The Kremlin is not considering a full or partial mobilization in Russia in the wake of the defeat of the Russian army in Kharkiv Oblast, Russian news agency Interfax reported on Sept. 13, citing Kremlin spokesman Dmitry Peskov.
Earlier, on Sept. 12, Russian State Duma member Mikhail Sheremet called for full mobilization in the country.
Sheremet, a lawmaker from the United Russia party, the largest party in the Kremlin’s rubberstamp parliament, suggested that a full mobilization be carried out, otherwise Russia would fail to achieve its “goals” in its the war in Ukraine.
“Not now, we’re not talking about it (mobilization),” Peskov said.

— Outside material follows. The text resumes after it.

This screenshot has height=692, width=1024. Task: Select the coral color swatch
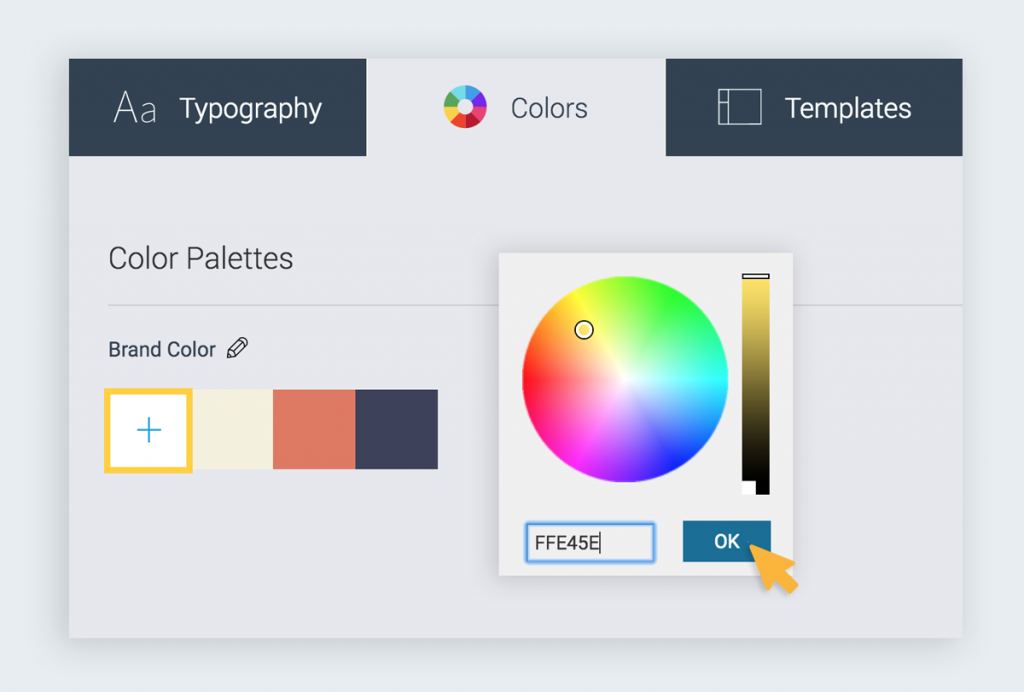(314, 428)
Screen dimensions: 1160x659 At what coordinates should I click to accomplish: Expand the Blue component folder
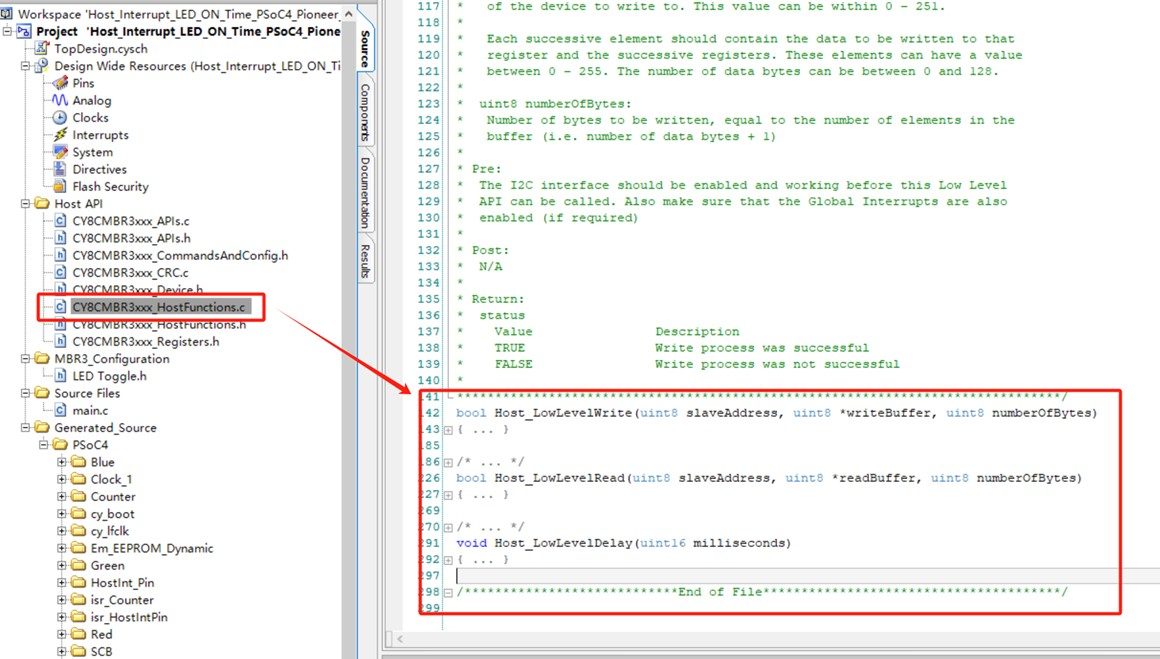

While Russia is waging full-scale war in Ukraine, it has not officially declared war, which would provide the legal grounds for a full mobilization.

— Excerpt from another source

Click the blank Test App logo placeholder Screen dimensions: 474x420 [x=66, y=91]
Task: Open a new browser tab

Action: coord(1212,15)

The Kremlin instead refers to its war on Ukraine as a “special military operation” in order to mask from the Russian public the full extent and purpose of its war.
Russia watchers are of the consensus that a full mobilization in Russia would be very unpopular, and for this reason the Kremlin has held off on declaring one, even as Russia’s military situation in Ukraine has worsened.

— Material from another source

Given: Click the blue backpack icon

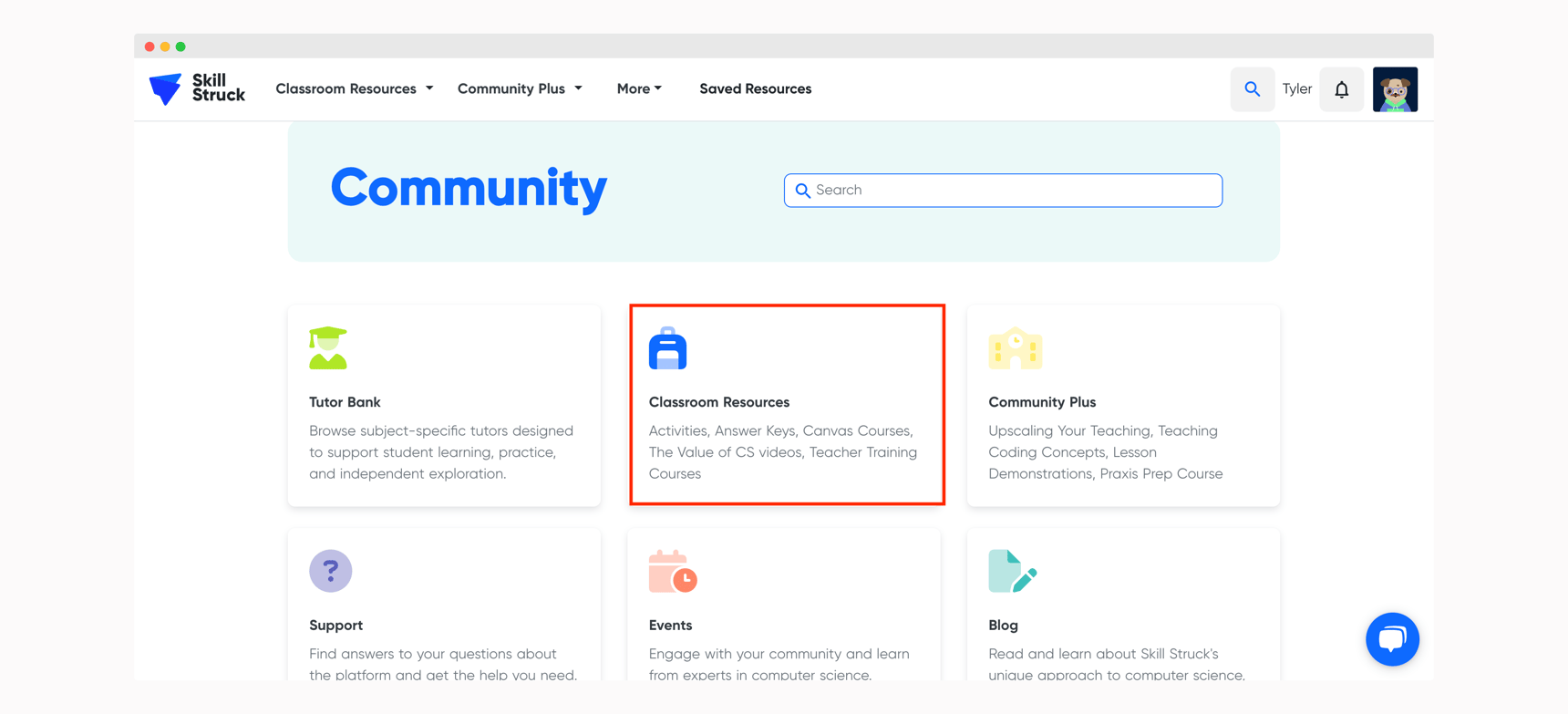Looking at the screenshot, I should point(667,348).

U.S. newspaper the Washington Post, citing U.S. intelligence, reported that after a successful counter-offensive in Kharkiv Oblast, Ukrainian fighters could oust Russian troops from other territories of Ukraine that have been under Russian occupation since late February.
As reported on Sept. 12, the Ukrainian Army has already liberated Vysokopillia, Novovoznesensk, Bilohirka, Sukhyi Stavok, and Myroliubivka in Kherson Oblast.
U.S.-based Institute for the Study of War (ISW) reported the Armed Forces had inflicted a major operational defeat on Russia, recapturing almost the entire Kharkiv Oblast in a rapid counter-offensive.
Although this will not put an end to the war, it has already turned its course in favor of Ukraine, the U.S. think tank said in a report.